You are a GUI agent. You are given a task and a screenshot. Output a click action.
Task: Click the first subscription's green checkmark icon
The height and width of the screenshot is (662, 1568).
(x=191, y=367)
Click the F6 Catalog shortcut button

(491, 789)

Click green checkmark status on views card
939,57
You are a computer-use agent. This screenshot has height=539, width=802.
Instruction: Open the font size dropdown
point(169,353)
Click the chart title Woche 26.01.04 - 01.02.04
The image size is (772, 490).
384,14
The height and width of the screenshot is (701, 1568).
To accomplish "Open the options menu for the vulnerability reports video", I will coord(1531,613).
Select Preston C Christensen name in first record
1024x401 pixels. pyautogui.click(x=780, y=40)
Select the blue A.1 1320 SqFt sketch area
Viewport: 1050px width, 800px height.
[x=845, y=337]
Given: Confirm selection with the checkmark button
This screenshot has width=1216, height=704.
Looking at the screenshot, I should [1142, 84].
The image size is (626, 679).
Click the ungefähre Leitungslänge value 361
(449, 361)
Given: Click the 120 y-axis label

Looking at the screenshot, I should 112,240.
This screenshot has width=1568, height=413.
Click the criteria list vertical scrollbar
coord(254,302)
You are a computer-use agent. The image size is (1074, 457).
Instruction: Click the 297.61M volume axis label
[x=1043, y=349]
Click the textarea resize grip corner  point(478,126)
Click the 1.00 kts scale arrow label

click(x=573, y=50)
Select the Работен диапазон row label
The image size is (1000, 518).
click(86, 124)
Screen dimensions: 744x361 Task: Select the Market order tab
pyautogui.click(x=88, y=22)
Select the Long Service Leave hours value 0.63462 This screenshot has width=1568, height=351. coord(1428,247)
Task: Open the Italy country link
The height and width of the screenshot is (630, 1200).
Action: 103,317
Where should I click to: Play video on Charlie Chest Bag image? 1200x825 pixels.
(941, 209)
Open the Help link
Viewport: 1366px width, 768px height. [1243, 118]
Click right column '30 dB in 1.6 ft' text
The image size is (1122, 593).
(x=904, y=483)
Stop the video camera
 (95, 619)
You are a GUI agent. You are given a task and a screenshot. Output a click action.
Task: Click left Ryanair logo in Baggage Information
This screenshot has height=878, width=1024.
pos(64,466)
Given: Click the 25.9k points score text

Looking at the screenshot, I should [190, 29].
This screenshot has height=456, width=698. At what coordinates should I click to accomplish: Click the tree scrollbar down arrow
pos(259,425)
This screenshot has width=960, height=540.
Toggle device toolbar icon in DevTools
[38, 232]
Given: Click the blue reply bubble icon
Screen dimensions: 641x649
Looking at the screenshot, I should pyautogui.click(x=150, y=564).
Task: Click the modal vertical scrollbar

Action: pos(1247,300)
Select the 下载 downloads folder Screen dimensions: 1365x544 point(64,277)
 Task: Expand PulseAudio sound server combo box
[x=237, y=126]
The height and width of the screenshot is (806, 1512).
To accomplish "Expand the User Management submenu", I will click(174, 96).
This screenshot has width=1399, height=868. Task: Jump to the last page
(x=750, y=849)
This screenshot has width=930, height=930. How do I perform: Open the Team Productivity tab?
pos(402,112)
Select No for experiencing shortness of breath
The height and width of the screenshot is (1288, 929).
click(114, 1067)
+ + + +
▸ **EXERCISE**
Every entry is to be copied exactly, with none omitted.

▸ **ANSWER**
You are a GUI agent. You are given a task and a screenshot. Output a click action.
Task: Click the first subscription's green checkmark icon
The height and width of the screenshot is (662, 1568).
(x=191, y=367)
Click the F6 Catalog shortcut button

(491, 789)

Click green checkmark status on views card
939,57
You are a computer-use agent. This screenshot has height=539, width=802.
Instruction: Open the font size dropdown
point(169,353)
Click the chart title Woche 26.01.04 - 01.02.04
The image size is (772, 490).
384,14
The height and width of the screenshot is (701, 1568).
To accomplish "Open the options menu for the vulnerability reports video", I will coord(1531,613).
Select Preston C Christensen name in first record
1024x401 pixels. pyautogui.click(x=780, y=40)
Select the blue A.1 1320 SqFt sketch area
Viewport: 1050px width, 800px height.
[x=845, y=337]
Given: Confirm selection with the checkmark button
This screenshot has width=1216, height=704.
Looking at the screenshot, I should [1142, 84].
The image size is (626, 679).
Click the ungefähre Leitungslänge value 361
(449, 361)
Given: Click the 120 y-axis label

Looking at the screenshot, I should 112,240.
This screenshot has width=1568, height=413.
Click the criteria list vertical scrollbar
coord(254,302)
You are a computer-use agent. The image size is (1074, 457).
Instruction: Click the 297.61M volume axis label
[x=1043, y=349]
Click the textarea resize grip corner  point(478,126)
Click the 1.00 kts scale arrow label

click(x=573, y=50)
Select the Работен диапазон row label
The image size is (1000, 518).
click(86, 124)
Screen dimensions: 744x361 Task: Select the Market order tab
pyautogui.click(x=88, y=22)
Select the Long Service Leave hours value 0.63462 This screenshot has width=1568, height=351. coord(1428,247)
Task: Open the Italy country link
The height and width of the screenshot is (630, 1200).
Action: 103,317
Where should I click to: Play video on Charlie Chest Bag image? 1200x825 pixels.
(941, 209)
Open the Help link
Viewport: 1366px width, 768px height. [1243, 118]
Click right column '30 dB in 1.6 ft' text
The image size is (1122, 593).
(x=904, y=483)
Stop the video camera
 (95, 619)
You are a GUI agent. You are given a task and a screenshot. Output a click action.
Task: Click left Ryanair logo in Baggage Information
This screenshot has height=878, width=1024.
pos(64,466)
Given: Click the 25.9k points score text

Looking at the screenshot, I should [190, 29].
This screenshot has height=456, width=698. At what coordinates should I click to accomplish: Click the tree scrollbar down arrow
pos(259,425)
This screenshot has width=960, height=540.
Toggle device toolbar icon in DevTools
[38, 232]
Given: Click the blue reply bubble icon
Screen dimensions: 641x649
Looking at the screenshot, I should pyautogui.click(x=150, y=564).
Task: Click the modal vertical scrollbar

Action: pos(1247,300)
Select the 下载 downloads folder Screen dimensions: 1365x544 point(64,277)
 Task: Expand PulseAudio sound server combo box
[x=237, y=126]
The height and width of the screenshot is (806, 1512).
To accomplish "Expand the User Management submenu", I will click(174, 96).
This screenshot has width=1399, height=868. Task: Jump to the last page
(x=750, y=849)
This screenshot has width=930, height=930. How do I perform: Open the Team Productivity tab?
pos(402,112)
Select No for experiencing shortness of breath
The height and width of the screenshot is (1288, 929).
click(114, 1067)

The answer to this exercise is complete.